National Association of Counties
Washington, D.C.

 SHINE’s glow extends beyond Oklahoma County

By Charles Taylor

Oklahoma County, Okla.’s SHINE Program is turning out to be the gift that keeps on giving. SHINE stands for Start Helping Impacted Neighborhoods Everywhere, and it began in the county in 2010 as a program to divert non-violent offenders to community service instead of jail.

Later, it was expanded to include a public service program that provides recognition for graduating students — SHINE for Students — and it has spurred two pieces of state legislation. One passed in 2012 helps to fund programs like SHINE in the state’s counties; the other, passed this year, allows judges to sentence unemployed child support scofflaws to perform some form community service. That makes three offshoots of the program.

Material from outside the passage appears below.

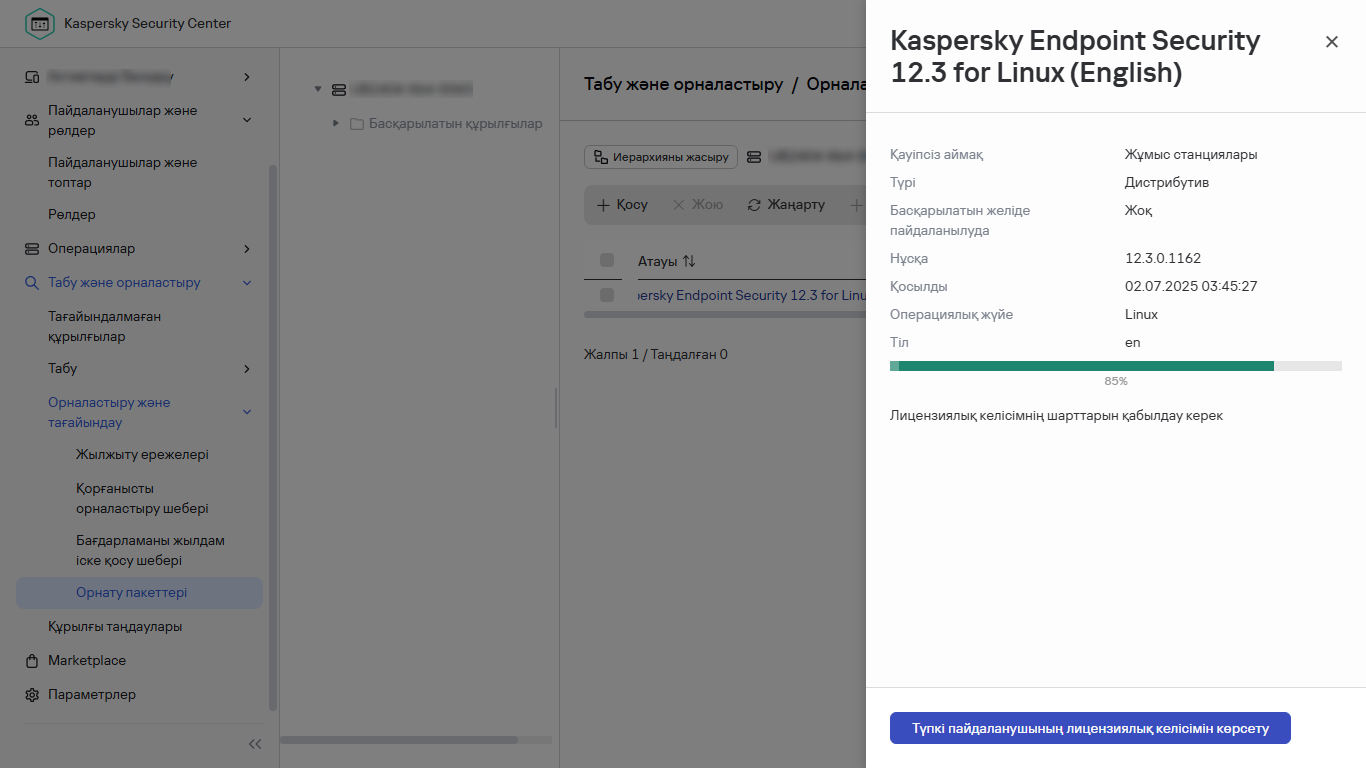Viewport: 1366px width, 768px height.
Task: Click the 85% download progress bar
Action: tap(1115, 366)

SHINE.pngPhoto courtesy of Oklahoma County, Okla.
Brian Maughan, Oklahoma County, Okla. commissioner, surveys a site to be cleaned up by non-violent offenders in the SHINE jail-diversion program.
County Commissioner Brian Maughan has been its chief proponent and cheerleader. He said the program has reduced jail headcounts by up to 80 inmates per day, saving the county more than $1 million annually.

SHINE has been recognized as one of 111 Bright Ideas in government by the Ash Center for Democratic Governance at Harvard University.

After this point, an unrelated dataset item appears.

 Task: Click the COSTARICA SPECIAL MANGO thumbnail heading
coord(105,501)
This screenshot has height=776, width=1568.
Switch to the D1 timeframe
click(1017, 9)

“We specialize in what I call problems that were decades in the making,” Maughan said. “That’s really our niche. We don’t tend to do a lot of maintenance or routine patrolling of sites. We really go in and work on areas that people have just identified for years [as] gnarly and hairy and grown over.”

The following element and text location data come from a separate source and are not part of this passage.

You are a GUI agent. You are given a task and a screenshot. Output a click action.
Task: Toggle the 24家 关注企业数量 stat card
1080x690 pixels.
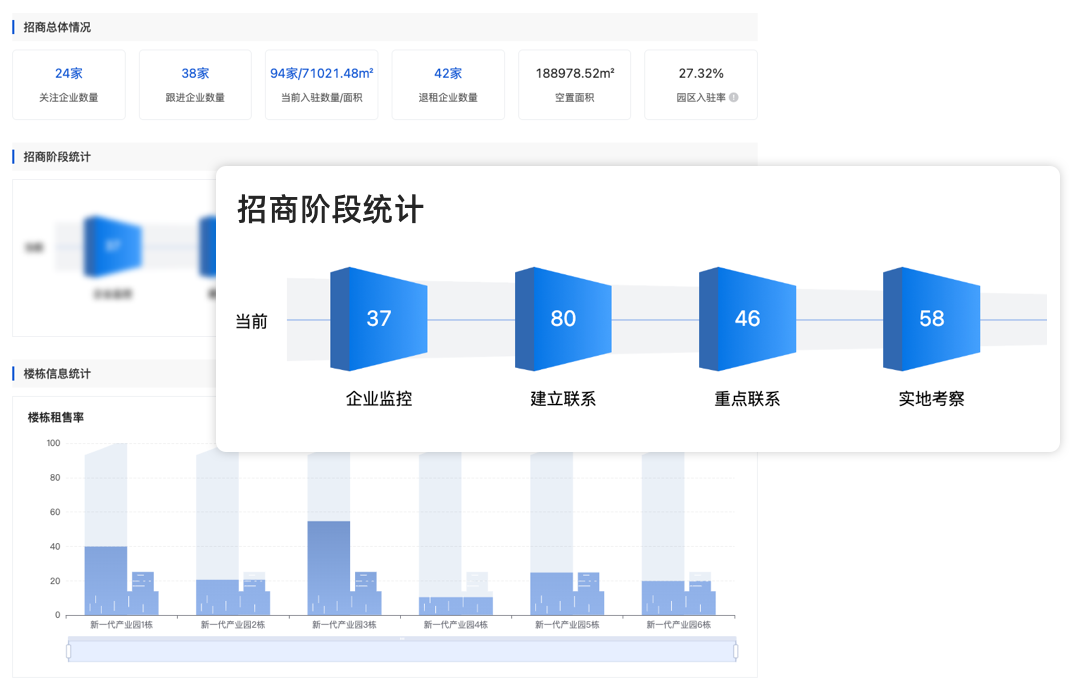click(x=68, y=84)
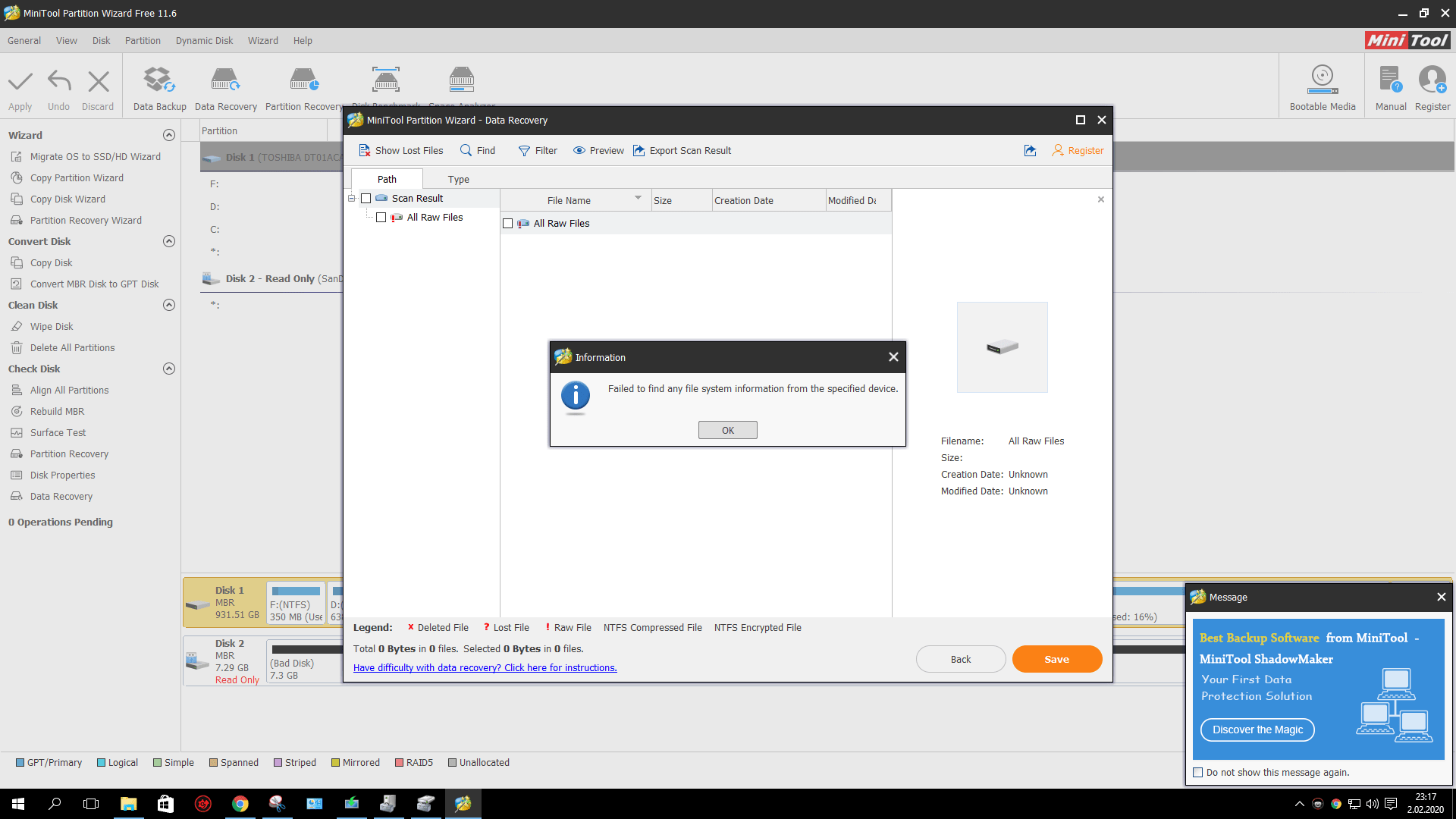Check the Scan Result tree checkbox
The width and height of the screenshot is (1456, 819).
pos(366,199)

SHINE offers low-level offenders the opportunity to perform community service and work on structured crews to clean up litter, remove graffiti, clear brush, clean up illegal dumps, and perform tasks such as setting up and tearing down seating for community events. Crews range from 20 to 40 offenders each weekday, Maughan said, including those arrested for crimes such as shoplifting and intoxicated driving. Projects they’ve worked on include cleaning up a site where some 2,200 tires were illegally dumped.

Robert Ravitz, Oklahoma County’s chief public defender said he originally took the idea to Maughan almost three years ago, and the commissioner “took the ball and ran with it,” making it into much more than Ravitz ever envisioned.

Recently, Oklahoma Gov. Mary Fallin (R) signed legislation authorizing courts to require parents who owe child support and are “willingly unemployed” to work two eight-hour days per week in community service programs such as SHINE. It goes into effect later this year. “We are ready and eager to start enrolling any parent sentenced by the judges in SHINE as a way to encourage them to get to work and live up to their responsibilities,” Maughan said.

Last year, the legislature passed another law inspired by the program. In 2012, Maughan said, state lawmakers passed a bill that will assure funding for SHINE and programs like it. The Safari McDoulett Community Service Act allows judges to add a fine of $25 to $250 to the sentences of convicted felons — to be used to fund personnel to supervise community service crews.

McDoulett, who was killed in a car accident last year, worked with Maughan to expand the SHINE Program into the schools. That program continues to flourish.

Anybody who gives 100 hours of voluntary community service before they graduate either high school or college gets a distinguished graduate cord and a certificate from me,” Maughan said. In the program’s first eight months, students completed more than 100,000 hours of community service. It took the jail-diversion program 18 months to rack up as many hours. “So the students really became the rock stars of the entire program,” he said.

Ravitz said programs that provide alternatives to incarceration are beneficial to offenders and to society. “Offenders that do the work for SHINE get a sense of pride in the community,” he said, and the program provides judges and prosecutors with an additional tool in the administration of justice.

For counties interested in starting a similar program, Maughan said he’s willing to share. “We have all of the documents; no sense in anybody having to reinvent the wheel.”

He also offered this advice: “I would implore them to review an option like this in their county. It just costs so much money to incarcerate these individuals where they’re not being productive. Now we’re saving money by not incarcerating them and forcing them to be productive. So it’s a win-win scenario.”

How SHINE Works

SHINE participants can be sentenced by Oklahoma County judges to perform as comparatively few as 40 hours of community service up to 2,000 hours, according to Myles Davidson, a county special projects coordinator.

SHINE supervisors know weeks in advance which projects will be undertaken — whether removing graffiti, setting up for county events or clearing overgrown areas. Davidson said many projects are suggested by schools, neighborhoods, residents and elected officials.

Each morning, those sentenced to community service gather near a local fast-food restaurant adjacent to two bus stops, to make it easier for those who depend on public transportation. The workers are told that day of what they’ll be doing.

“We inform them to wear appropriate clothing and bring gloves,” Davidson said in an email. “We provide other necessary safety equipment that may be needed according to the job.”

Two 15-passenger vans transport crews to worksites, with one supervisor for about every 15 workers.